# ABOUT THIS TASK
Give the records below again, exactly as they appear.

# DATA RECORDS
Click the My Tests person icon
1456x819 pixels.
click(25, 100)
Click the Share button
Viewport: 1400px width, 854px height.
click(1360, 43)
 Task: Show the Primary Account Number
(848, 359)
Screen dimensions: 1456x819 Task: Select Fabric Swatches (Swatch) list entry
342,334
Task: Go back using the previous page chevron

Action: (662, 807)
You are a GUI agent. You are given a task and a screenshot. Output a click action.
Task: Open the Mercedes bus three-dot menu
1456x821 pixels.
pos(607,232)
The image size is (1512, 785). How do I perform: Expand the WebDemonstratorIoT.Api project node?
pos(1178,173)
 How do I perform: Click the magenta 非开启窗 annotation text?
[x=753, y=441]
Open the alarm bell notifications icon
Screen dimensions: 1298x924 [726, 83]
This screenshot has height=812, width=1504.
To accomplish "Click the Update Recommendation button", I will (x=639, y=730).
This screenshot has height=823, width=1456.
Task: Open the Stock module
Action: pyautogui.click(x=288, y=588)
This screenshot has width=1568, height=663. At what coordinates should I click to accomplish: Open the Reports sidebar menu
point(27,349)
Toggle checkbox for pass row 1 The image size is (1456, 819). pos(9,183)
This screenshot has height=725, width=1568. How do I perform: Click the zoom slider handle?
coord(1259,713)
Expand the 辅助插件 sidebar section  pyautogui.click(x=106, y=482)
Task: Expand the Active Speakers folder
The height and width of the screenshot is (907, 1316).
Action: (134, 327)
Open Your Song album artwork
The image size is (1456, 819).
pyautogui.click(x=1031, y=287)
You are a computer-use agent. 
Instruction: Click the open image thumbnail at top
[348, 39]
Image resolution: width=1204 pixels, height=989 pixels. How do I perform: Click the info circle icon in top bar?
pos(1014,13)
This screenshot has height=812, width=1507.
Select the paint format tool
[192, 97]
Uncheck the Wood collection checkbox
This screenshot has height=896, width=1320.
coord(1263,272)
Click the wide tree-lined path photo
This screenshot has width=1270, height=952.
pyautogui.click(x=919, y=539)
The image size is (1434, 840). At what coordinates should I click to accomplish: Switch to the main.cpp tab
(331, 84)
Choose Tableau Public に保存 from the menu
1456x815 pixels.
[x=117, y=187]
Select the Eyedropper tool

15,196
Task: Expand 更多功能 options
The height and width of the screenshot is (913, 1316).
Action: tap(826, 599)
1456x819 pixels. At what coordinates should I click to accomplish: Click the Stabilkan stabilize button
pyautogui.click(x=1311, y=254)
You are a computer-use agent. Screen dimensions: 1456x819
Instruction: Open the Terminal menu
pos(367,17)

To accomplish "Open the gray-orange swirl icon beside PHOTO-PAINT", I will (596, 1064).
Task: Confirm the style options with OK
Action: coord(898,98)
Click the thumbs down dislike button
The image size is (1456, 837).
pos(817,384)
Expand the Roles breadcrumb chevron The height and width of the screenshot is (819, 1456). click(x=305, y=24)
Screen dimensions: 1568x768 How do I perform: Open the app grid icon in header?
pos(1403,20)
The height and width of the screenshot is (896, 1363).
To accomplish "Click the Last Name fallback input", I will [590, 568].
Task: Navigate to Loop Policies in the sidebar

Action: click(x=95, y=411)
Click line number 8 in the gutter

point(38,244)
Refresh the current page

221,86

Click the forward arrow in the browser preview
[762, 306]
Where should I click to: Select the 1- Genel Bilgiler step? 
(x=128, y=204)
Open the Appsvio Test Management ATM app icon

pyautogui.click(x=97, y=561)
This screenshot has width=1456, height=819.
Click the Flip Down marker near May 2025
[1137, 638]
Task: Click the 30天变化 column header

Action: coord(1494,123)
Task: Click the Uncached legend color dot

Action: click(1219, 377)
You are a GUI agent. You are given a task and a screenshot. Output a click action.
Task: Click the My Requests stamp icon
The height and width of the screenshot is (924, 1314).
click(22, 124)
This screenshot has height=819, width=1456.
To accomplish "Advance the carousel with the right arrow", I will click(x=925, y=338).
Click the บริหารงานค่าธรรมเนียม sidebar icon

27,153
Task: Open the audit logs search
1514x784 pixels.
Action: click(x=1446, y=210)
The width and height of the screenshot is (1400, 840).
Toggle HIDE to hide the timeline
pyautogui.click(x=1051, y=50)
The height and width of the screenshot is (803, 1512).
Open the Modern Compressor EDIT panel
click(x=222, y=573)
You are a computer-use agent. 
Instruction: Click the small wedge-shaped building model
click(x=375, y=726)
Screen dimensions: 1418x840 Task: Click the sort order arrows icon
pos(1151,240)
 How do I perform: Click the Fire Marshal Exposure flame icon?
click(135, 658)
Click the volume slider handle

# YOUR SOLUTION
Click the My Tests person icon
1456x819 pixels.
click(25, 100)
Click the Share button
Viewport: 1400px width, 854px height.
click(1360, 43)
 Task: Show the Primary Account Number
(848, 359)
Screen dimensions: 1456x819 Task: Select Fabric Swatches (Swatch) list entry
342,334
Task: Go back using the previous page chevron

Action: (662, 807)
You are a GUI agent. You are given a task and a screenshot. Output a click action.
Task: Open the Mercedes bus three-dot menu
1456x821 pixels.
pos(607,232)
The image size is (1512, 785). How do I perform: Expand the WebDemonstratorIoT.Api project node?
pos(1178,173)
 How do I perform: Click the magenta 非开启窗 annotation text?
[x=753, y=441]
Open the alarm bell notifications icon
Screen dimensions: 1298x924 [726, 83]
This screenshot has height=812, width=1504.
To accomplish "Click the Update Recommendation button", I will (x=639, y=730).
This screenshot has height=823, width=1456.
Task: Open the Stock module
Action: pyautogui.click(x=288, y=588)
This screenshot has width=1568, height=663. At what coordinates should I click to accomplish: Open the Reports sidebar menu
point(27,349)
Toggle checkbox for pass row 1 The image size is (1456, 819). pos(9,183)
This screenshot has height=725, width=1568. How do I perform: Click the zoom slider handle?
coord(1259,713)
Expand the 辅助插件 sidebar section  pyautogui.click(x=106, y=482)
Task: Expand the Active Speakers folder
The height and width of the screenshot is (907, 1316).
Action: (134, 327)
Open Your Song album artwork
The image size is (1456, 819).
pyautogui.click(x=1031, y=287)
You are a computer-use agent. 
Instruction: Click the open image thumbnail at top
[348, 39]
Image resolution: width=1204 pixels, height=989 pixels. How do I perform: Click the info circle icon in top bar?
pos(1014,13)
This screenshot has height=812, width=1507.
Select the paint format tool
[192, 97]
Uncheck the Wood collection checkbox
This screenshot has height=896, width=1320.
coord(1263,272)
Click the wide tree-lined path photo
This screenshot has width=1270, height=952.
pyautogui.click(x=919, y=539)
The image size is (1434, 840). At what coordinates should I click to accomplish: Switch to the main.cpp tab
(331, 84)
Choose Tableau Public に保存 from the menu
1456x815 pixels.
[x=117, y=187]
Select the Eyedropper tool

15,196
Task: Expand 更多功能 options
The height and width of the screenshot is (913, 1316).
Action: tap(826, 599)
1456x819 pixels. At what coordinates should I click to accomplish: Click the Stabilkan stabilize button
pyautogui.click(x=1311, y=254)
You are a computer-use agent. Screen dimensions: 1456x819
Instruction: Open the Terminal menu
pos(367,17)

To accomplish "Open the gray-orange swirl icon beside PHOTO-PAINT", I will (596, 1064).
Task: Confirm the style options with OK
Action: coord(898,98)
Click the thumbs down dislike button
The image size is (1456, 837).
pos(817,384)
Expand the Roles breadcrumb chevron The height and width of the screenshot is (819, 1456). click(x=305, y=24)
Screen dimensions: 1568x768 How do I perform: Open the app grid icon in header?
pos(1403,20)
The height and width of the screenshot is (896, 1363).
To accomplish "Click the Last Name fallback input", I will [590, 568].
Task: Navigate to Loop Policies in the sidebar

Action: click(x=95, y=411)
Click line number 8 in the gutter

point(38,244)
Refresh the current page

221,86

Click the forward arrow in the browser preview
[762, 306]
Where should I click to: Select the 1- Genel Bilgiler step? 
(x=128, y=204)
Open the Appsvio Test Management ATM app icon

pyautogui.click(x=97, y=561)
This screenshot has width=1456, height=819.
Click the Flip Down marker near May 2025
[1137, 638]
Task: Click the 30天变化 column header

Action: coord(1494,123)
Task: Click the Uncached legend color dot

Action: click(1219, 377)
You are a GUI agent. You are given a task and a screenshot. Output a click action.
Task: Click the My Requests stamp icon
The height and width of the screenshot is (924, 1314).
click(22, 124)
This screenshot has height=819, width=1456.
To accomplish "Advance the carousel with the right arrow", I will click(x=925, y=338).
Click the บริหารงานค่าธรรมเนียม sidebar icon

27,153
Task: Open the audit logs search
1514x784 pixels.
Action: click(x=1446, y=210)
The width and height of the screenshot is (1400, 840).
Toggle HIDE to hide the timeline
pyautogui.click(x=1051, y=50)
The height and width of the screenshot is (803, 1512).
Open the Modern Compressor EDIT panel
click(x=222, y=573)
You are a computer-use agent. 
Instruction: Click the small wedge-shaped building model
click(x=375, y=726)
Screen dimensions: 1418x840 Task: Click the sort order arrows icon
pos(1151,240)
 How do I perform: Click the Fire Marshal Exposure flame icon?
click(135, 658)
Click the volume slider handle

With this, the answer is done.